EXERCISE AIM: Restate word for word the lines below that run from the one holding "Catalog (433, 38)" through the one holding "متوسط (305, 2208)", inclusive. Pictures don't belong in the copy.

DATASET CONTENT:
= Beginning of Section =

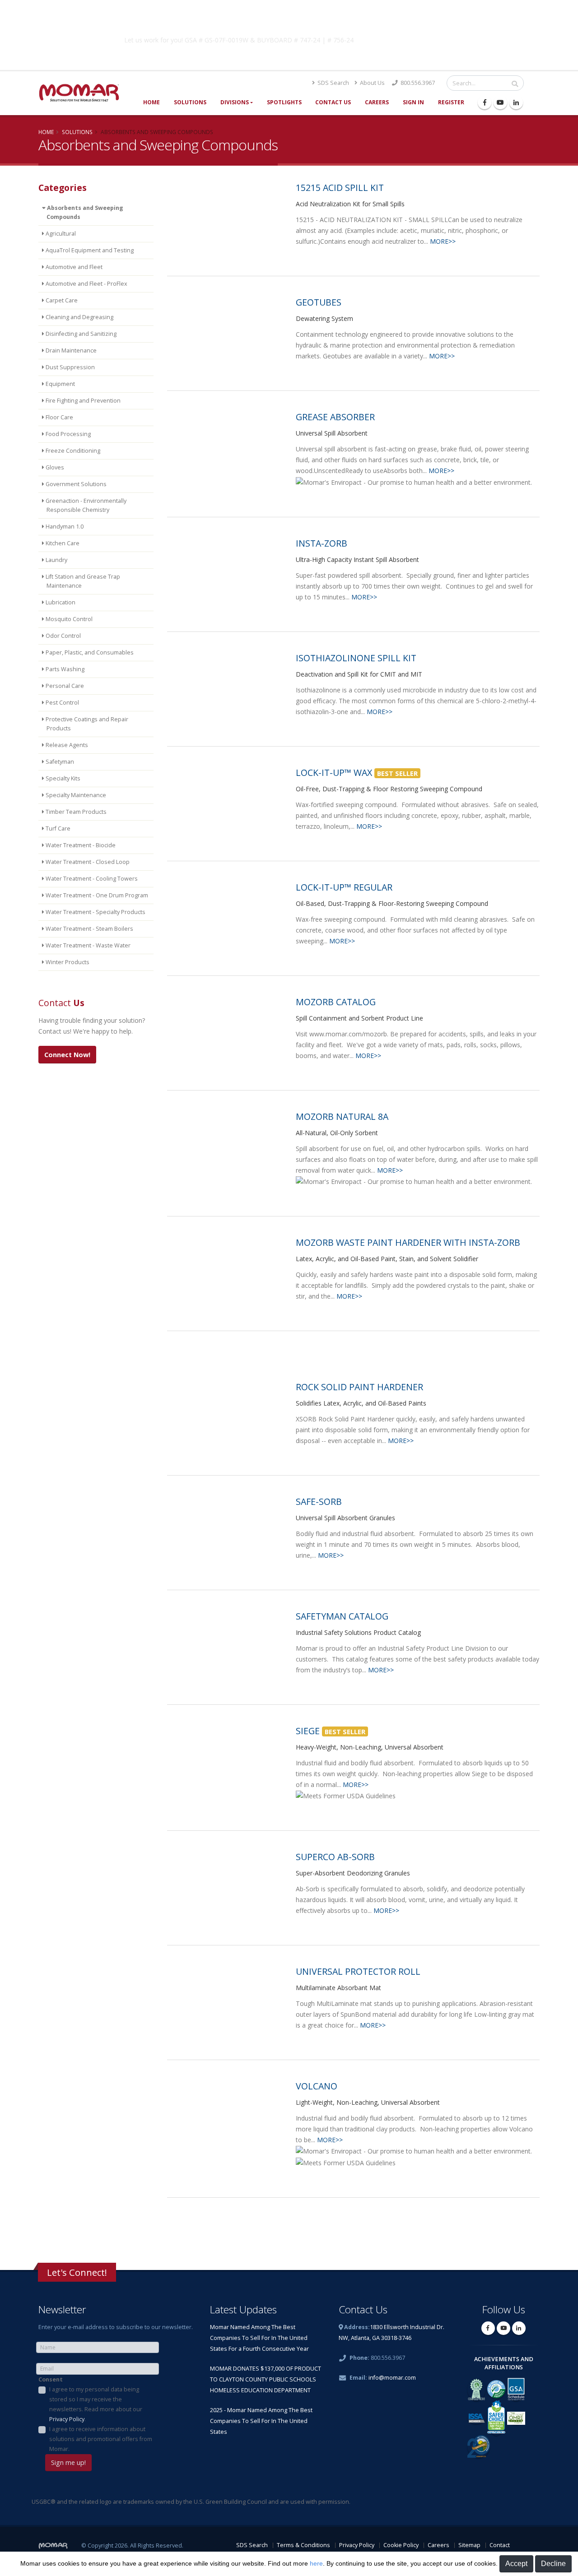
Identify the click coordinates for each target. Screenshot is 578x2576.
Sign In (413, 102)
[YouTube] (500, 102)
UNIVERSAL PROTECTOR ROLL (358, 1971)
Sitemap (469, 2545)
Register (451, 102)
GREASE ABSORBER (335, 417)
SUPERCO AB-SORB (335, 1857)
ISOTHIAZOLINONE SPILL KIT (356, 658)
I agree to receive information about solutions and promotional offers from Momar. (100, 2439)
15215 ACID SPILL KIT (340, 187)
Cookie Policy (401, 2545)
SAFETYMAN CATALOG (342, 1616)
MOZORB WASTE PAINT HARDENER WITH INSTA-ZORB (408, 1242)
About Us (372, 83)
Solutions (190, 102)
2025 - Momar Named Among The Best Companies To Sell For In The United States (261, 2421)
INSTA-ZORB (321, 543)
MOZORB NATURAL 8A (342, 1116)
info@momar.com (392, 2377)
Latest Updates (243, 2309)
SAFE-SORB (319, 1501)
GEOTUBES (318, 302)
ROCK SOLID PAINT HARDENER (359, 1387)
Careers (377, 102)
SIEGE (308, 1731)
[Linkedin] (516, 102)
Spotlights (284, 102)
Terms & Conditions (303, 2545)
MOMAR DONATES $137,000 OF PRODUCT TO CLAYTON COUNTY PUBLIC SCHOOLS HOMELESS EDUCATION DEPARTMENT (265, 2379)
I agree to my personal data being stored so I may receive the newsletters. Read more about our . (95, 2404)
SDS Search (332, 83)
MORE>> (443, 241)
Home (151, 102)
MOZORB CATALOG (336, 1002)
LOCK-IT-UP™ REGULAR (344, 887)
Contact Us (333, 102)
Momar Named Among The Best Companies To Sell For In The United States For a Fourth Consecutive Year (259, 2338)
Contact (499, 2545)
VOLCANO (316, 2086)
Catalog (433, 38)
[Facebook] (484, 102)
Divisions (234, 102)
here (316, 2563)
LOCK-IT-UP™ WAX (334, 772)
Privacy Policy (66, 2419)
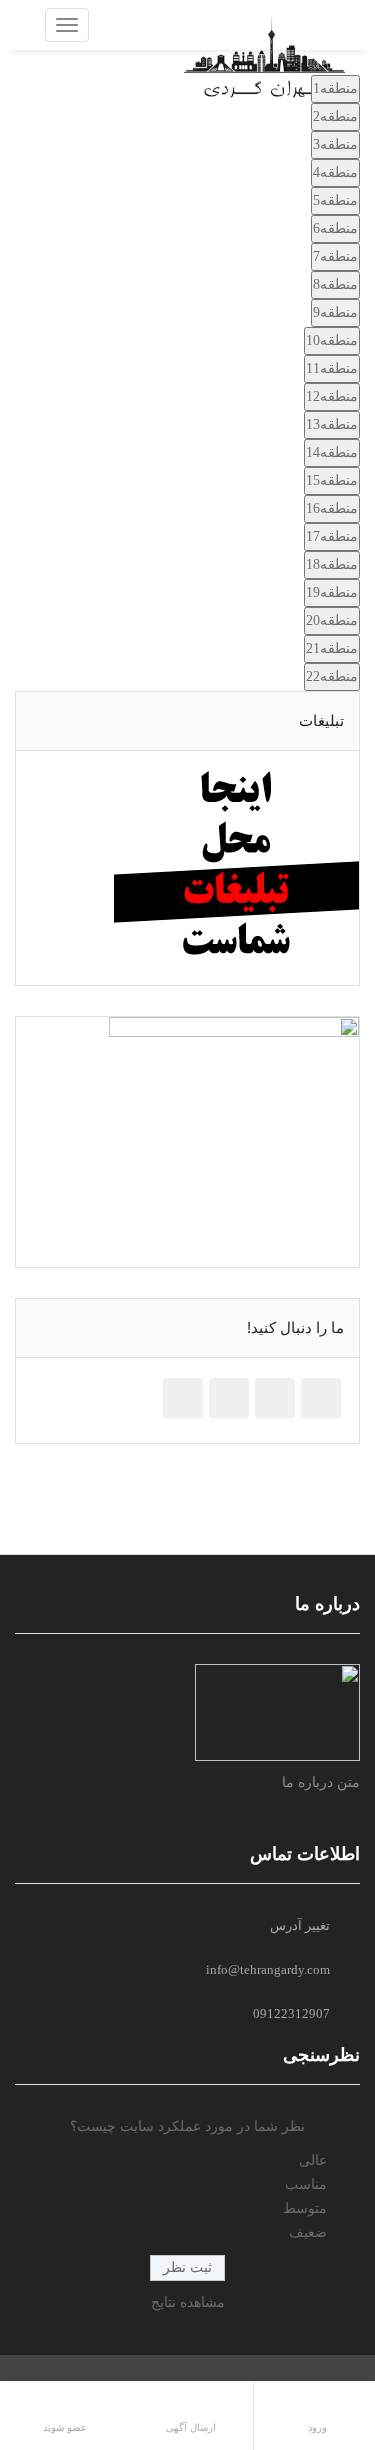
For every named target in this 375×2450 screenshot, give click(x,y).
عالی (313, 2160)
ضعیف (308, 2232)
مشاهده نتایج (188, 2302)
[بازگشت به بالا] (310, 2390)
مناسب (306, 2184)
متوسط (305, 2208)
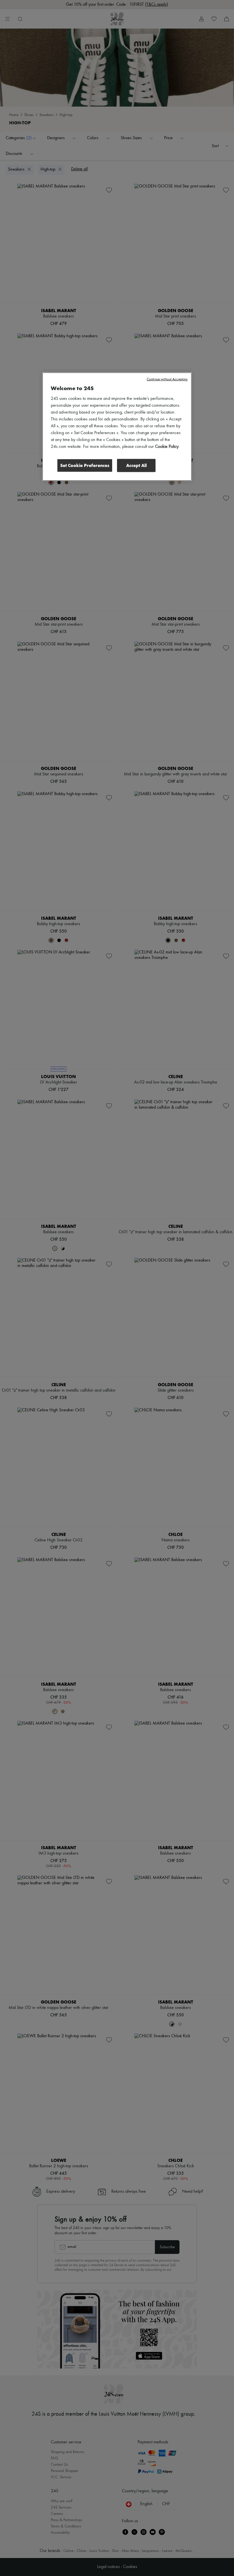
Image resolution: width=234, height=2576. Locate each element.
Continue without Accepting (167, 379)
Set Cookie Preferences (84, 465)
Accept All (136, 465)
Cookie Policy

= End of Section =

SOLUTION FOR THIS TASK:
Catalog (433, 38)
[Facebook] (484, 102)
Divisions (234, 102)
here (316, 2563)
LOCK-IT-UP™ WAX (334, 772)
Privacy Policy (66, 2419)
For every named target in this 375×2450 screenshot, give click(x,y).
عالی (313, 2160)
ضعیف (308, 2232)
مشاهده نتایج (188, 2302)
[بازگشت به بالا] (310, 2390)
مناسب (306, 2184)
متوسط (305, 2208)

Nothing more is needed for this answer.